Nesse contexto, o marketing de experiência consolidou-se como uma das principais ferramentas para construir reputação, relacionamento e valor de marca.
Hoje, essa indústria reúne aproximadamente 299 mil empresas, gera 12,7 milhões de empregos, representa 4,6% do PIB brasileiro e realiza cerca de 10 milhões de experiências por ano. São números que demonstram a relevância econômica de um setor que cresceu em sofisticação e importância estratégica.
Mas existe um aspecto pouco visível dessa transformação.
Por trás de cada evento, ativação, convenção ou experiência imersiva existe uma operação complexa que integra criatividade, tecnologia, produção, logística, fornecedores e gestão.
Quanto mais sofisticada é a experiência entregue ao consumidor, mais sofisticada precisa ser a operação que a sustenta.
Nos últimos anos, as demandas cresceram em complexidade. Os prazos ficaram mais curtos. As expectativas aumentaram. Os investimentos necessários também. Nesse cenário, gestão deixou de ser um tema administrativo para tornar-se uma vantagem competitiva.
Empresas de marketing de experiência precisam combinar criatividade, eficiência operacional e capacidade de adaptação. Isso significa investir continuamente em pessoas, tecnologia, processos e inovação.
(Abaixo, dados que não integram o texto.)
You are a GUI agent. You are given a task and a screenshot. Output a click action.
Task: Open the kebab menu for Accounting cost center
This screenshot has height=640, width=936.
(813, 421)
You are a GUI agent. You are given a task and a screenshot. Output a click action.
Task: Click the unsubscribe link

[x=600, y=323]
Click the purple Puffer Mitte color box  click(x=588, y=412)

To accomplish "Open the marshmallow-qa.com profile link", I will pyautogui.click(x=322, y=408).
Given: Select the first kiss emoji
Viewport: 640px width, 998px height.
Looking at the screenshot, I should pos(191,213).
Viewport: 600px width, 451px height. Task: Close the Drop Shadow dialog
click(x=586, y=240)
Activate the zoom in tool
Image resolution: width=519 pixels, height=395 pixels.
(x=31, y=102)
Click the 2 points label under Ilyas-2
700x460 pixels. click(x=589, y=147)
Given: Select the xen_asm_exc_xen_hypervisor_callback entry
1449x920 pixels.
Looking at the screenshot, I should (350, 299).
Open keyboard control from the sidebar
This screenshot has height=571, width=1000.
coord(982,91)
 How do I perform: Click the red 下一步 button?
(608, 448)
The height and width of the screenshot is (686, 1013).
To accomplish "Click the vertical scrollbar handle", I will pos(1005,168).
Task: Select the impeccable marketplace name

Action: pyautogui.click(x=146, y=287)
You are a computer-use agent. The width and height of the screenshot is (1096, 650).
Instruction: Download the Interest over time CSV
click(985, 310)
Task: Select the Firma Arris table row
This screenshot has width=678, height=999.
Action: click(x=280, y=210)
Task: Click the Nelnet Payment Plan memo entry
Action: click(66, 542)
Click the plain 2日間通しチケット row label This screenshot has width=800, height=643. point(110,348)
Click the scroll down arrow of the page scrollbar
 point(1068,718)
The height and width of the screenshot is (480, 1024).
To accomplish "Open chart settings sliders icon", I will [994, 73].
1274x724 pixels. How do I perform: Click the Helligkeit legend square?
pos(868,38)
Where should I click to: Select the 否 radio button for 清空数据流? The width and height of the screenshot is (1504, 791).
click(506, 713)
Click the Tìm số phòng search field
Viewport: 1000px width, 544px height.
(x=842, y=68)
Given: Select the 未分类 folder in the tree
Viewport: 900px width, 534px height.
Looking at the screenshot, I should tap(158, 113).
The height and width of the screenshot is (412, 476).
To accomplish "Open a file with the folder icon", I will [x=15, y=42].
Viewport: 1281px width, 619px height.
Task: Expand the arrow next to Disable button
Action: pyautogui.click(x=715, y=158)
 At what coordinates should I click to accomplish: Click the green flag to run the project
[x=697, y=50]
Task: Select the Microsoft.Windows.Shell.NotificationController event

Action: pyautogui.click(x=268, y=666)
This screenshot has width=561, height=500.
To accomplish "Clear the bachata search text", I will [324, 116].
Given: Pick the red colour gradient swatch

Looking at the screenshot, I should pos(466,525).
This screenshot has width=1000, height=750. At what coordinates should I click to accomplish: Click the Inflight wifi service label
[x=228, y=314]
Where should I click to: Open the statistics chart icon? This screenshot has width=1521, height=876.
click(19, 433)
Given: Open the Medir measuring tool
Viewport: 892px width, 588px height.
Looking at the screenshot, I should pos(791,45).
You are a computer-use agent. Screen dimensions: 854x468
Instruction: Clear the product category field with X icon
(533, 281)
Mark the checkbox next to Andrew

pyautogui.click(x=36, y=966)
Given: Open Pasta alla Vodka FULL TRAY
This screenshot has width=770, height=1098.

Para que esse ciclo aconteça, existe um elemento indispensável: previsibilidade.
Negócios sustentáveis dependem da capacidade de planejar investimentos, desenvolver talentos e construir relações de longo prazo.
Quanto mais complexa a operação, maior a necessidade de um ambiente que favoreça estabilidade, confiança e cooperação entre todos os agentes da cadeia.
Por isso, discussões sobre modelos de contratação, planejamento financeiro, governança e relações comerciais deixaram de interessar apenas às empresas do setor. Elas passaram a fazer parte da agenda da competitividade.
Criatividade depende de talento. Talento depende de investimento. E investimento depende de empresas economicamente saudáveis.
A economia da experiência continuará crescendo. O desafio será garantir que essa evolução seja acompanhada por modelos de gestão e relações de negócio capazes de sustentar inovação no longo prazo.
Porque criatividade continua sendo um dos maiores diferenciais competitivos do Brasil.
Mas será a qualidade das relações e da gestão que permitirá transformar esse diferencial em desenvolvimento econômico duradouro.
*Heloísa Santana é presidente executiva da AMPRO (Associação de Marketing Promocional). Publicitária, atua há mais de 35 anos em Comunicação e Marketing, sendo 18 dedicados ao marketing de experiência. É palestrante, jurada em premiações nacionais e internacionais e coautora dos livros Uma Sobe e Puxa a Outra e Protagonistas.